Am 2. und 3. Februar wartet auf Michael Kohlmann im ungarischen Tatabánya die erste große Aufgabe in seinem zehnten Jahr - nur der legendäre Nikola Pilić (1987–1996) und Patrik Kühnen (2003–2012) waren ähnlich lange im Amt wie der Herdecker - als Daviscup-Teamchef. Gegen Gastgeber Ungarn tritt das von ihm seit 2015 betreute Team - zuvor war er Co-Trainer bei Kühnen und dessen Nachfolger Carsten Arriens - in den Davis Cup-Qualifiers an. Mit Alexander Zverev, den er zum Olympiasieg 2021 in Tokio begleitete, Jan-Lennard Struff und den Doppel-Assen Tim Pütz und Kevin Krawietz konnte Kohlmann zu Jahresbeginn die aktuell besten deutschen Spieler nominieren. „Sowohl Alexander als auch Jan-Lennard haben nach ihren längeren Verletzungen 2023 eine überragende Saison gespielt und sich eindrucksvoll in der Weltspitze zurückgemeldet. Mit ihrer Erfahrung bilden sie das Gerüst der Mannschaft und sind aufgrund ihrer sportlichen Ausnahmequalität gesetzt“, freute er sich, in „Top-Besetzung“ nach Ungarn reisen zu können: „Zudem haben sie früh ihre Bereitschaft erklärt, uns auch in diesem Jahr im Davis Cup zu unterstützen, was deutlich macht, dass wir gemeinsam als Team große Ziele in diesem Wettbewerb verfolgen.“
Im Davis-Cup für Deutschland spielte Kohlmann, der den Bundesstützpunkten des Deutschen Tennis-Bundes in Oberhaching als Basis hat und mit seiner Familie in München wohnt, auch als Spieler, erstmals 2020. Und trug dort 2006/2007 zur Erfolgsserie des deutschen Teams mit Doppelpartner Alexander Waske maßgeblich bei. Das Halbfinale in Moskau verpasste er allerdings, weil eine in Wimbledon angerissene Patellasehne eine Knieoperation notwendig machte. Seine Spieler-Karriere beendete Kohlmann aber nicht, sondern schaffte mit 36 einen späten Karriere-Höhepunkt: Bei den Australian Open stürmte er im Doppel mit dem Finnen Jarkko Nieminen erstmals in das Halbfinale eines Grand-Slam-Turniers, erst dort unterlag man gegen die amerikanischen Titelverteidiger und Weltranglisten-Ersten Bob und Mike Bryan. 2013 in Wimbledon spielte er sein letztes Turnier als Aktiver,
Zum Tennis fand Michael Kohlmann als Kind im Verein, den sein Vater mit gegründet hatte. 1976 gehörte Rainer Kohlmann zu den Pionieren des Herdecker TC Grün-Weiß, der sechs Jahre ältere Bruder Stefan und Michael machten hier ihre ersten Schritte auf roter Asche. Elf Jahre alt war Michael Kohlmann, als er erstmals für die dritte Herrenmannschaft des Herdecker TC aufschlug. „Wir sind direkt in die 2. Kreisklasse aufgestiegen, danach ist Michael in die erste Mannschaft gewechselt“, erinnerte sich der aktuelle Klubchef Jürgen Esken, „danach ist er dann zum Herdecker TV gegangen, dessen Erste höher gespielt hat.“ Im Verein unter dem Viadukt spielte Kohlmann zwei Jahre und wurde als 14-Jähriger mit dem deutschen Nationalteam 1988 Jugend-Europameister.
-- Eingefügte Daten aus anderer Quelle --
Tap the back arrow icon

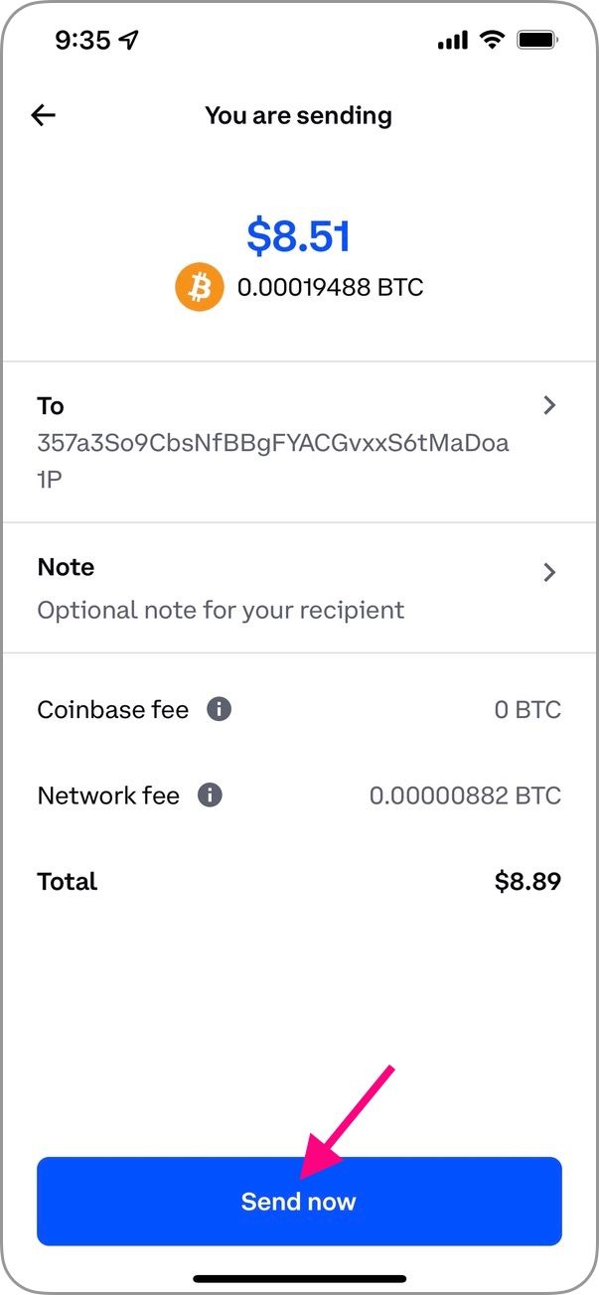44,115
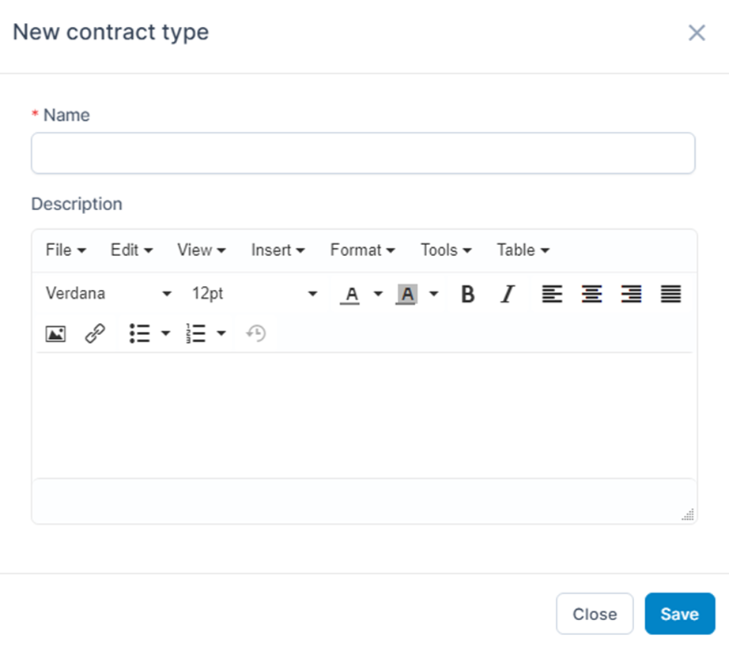729x647 pixels.
Task: Open the Verdana font family dropdown
Action: 108,294
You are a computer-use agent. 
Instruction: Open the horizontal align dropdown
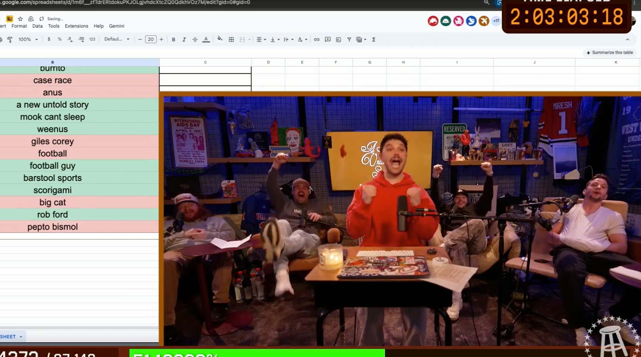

Nach einem USA-Aufenthalt warf Michael Kohlmann ein Knöchelbruch zurück, beim benachbarten TC Rot-Weiß Hagen schaffte er in der Tennis-Bundesliga dann den Durchbruch. Er wurde zum Profi, schaffte es unter die Top 100 der Weltrangliste. Später avancierte er zum Doppelspezialisten mit Rang 27 als bester Weltranglisten-Platzierung. Auch als Wahl-Münchener pflegt der Borussia-Dortmund-Fan noch den Kontakt nach Westfalen. „Ich verfolge natürlich, was der BVB macht, aber auch die Handballer und Basketballer in Hagen“, sagte Kohlmann, der einst auch für Cosmos Hagen auf Korbjagd ging, im WP-Gespräch, als er Ende 2020 als Nachfolger des zurückgetretenen Boris Becker zum „Head of Men’s Tennis“ wurde. „Diese Wertschätzung meiner Arbeit freut mich sehr“, betonte er, als er vor gut drei Jahren die alleinige sportliche Leitung für den Herrenbereich übernahm. „Michael Kohlmann hat in den vergangenen Jahren herausragende Arbeit für den DTB geleistet“, begründete damals Dirk Hordorff, DTB-Vize-Präsident Spitzensport, die „Beförderung“. Die Wertschätzung scheint anzuhalten, denn Kohlmanns Vertrag wurde vom DTB seither stets verlängert.